_What needs to be done_.
Answer these from the text about the Jews of Cochin:
(a) Who gave asylum to the Jews who fled Cranganore?
(b) In what decade was Kadavumbagham Synagogue restored?
(c) In what year was Thekkambagham Synagogue rebuilt?

start Quoted text

In 1524, the Muslims, backed by the ruler of Calicut (today called Kozhikode and not to be confused with Calcutta), attacked the wealthy Jews of Cranganore because of their primacy in the lucrative pepper trade. The Jews fled south to the Kingdom of Cochin, seeking the protection of the Cochin Royal Family (Perumpadapu Swaroopam). The Hindu Raja of Cochin gave them asylum. Moreover, he exempted Jews from taxation but bestowed on them all privileges enjoyed by the tax-payers.
The Malabar Jews built additional synagogues at Mala and Ernakulam. In the latter location, Kadavumbagham Synagogue was built about 1200 and restored in the 1790s. Its members believed they were the congregation to receive the historic copper plates. In the 1930s and 1940s, the congregation was as large as 2,000 members, but all emigrated to Israel.[46]
Thekkambagham Synagogue was built in Ernakulam in 1580, and rebuilt in 1939. It is the synagogue in Ernakulam sometimes used for services if former members of the community visit from Israel. In 1998, five families who were members of this congregation still lived in Kerala or in Madras.[47]
The following is a description of the Jews of Cochin by 16th-century Jewish traveler Zechariah Dhahiri (recollections of his travels circa 1558).

end Quoted text
start Stored data

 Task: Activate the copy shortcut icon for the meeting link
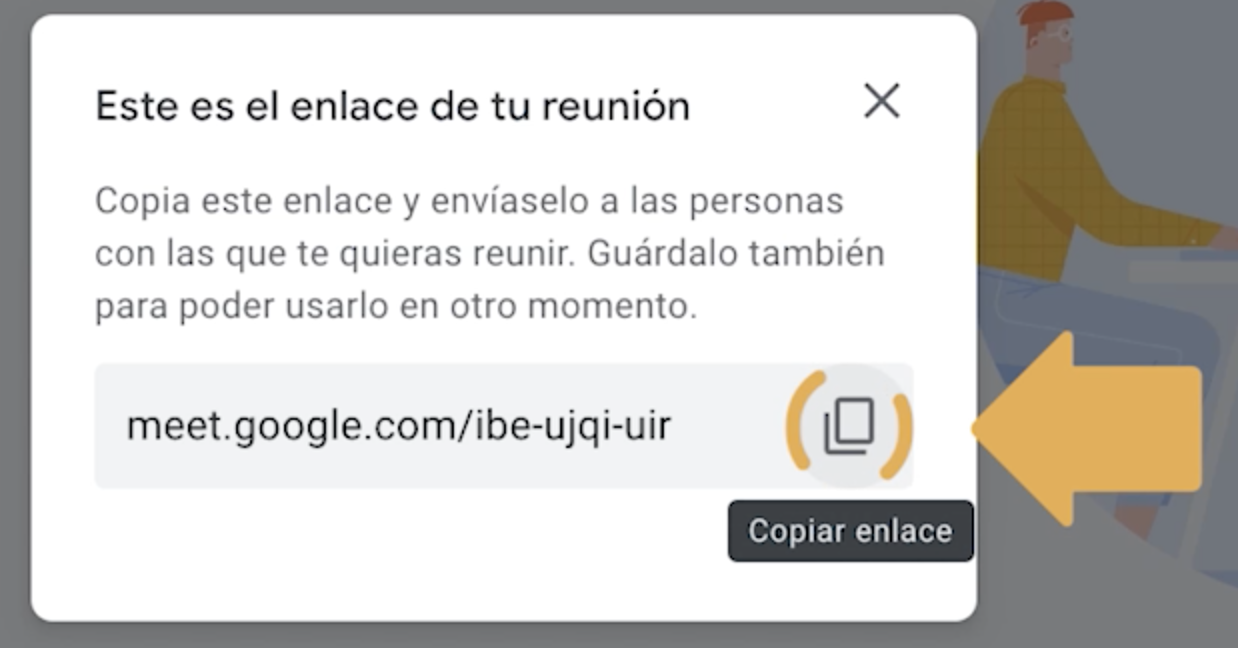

end Stored data

_Result of this task_.
(a) The Hindu Raja of Cochin
(b) The 1790s
(c) 1939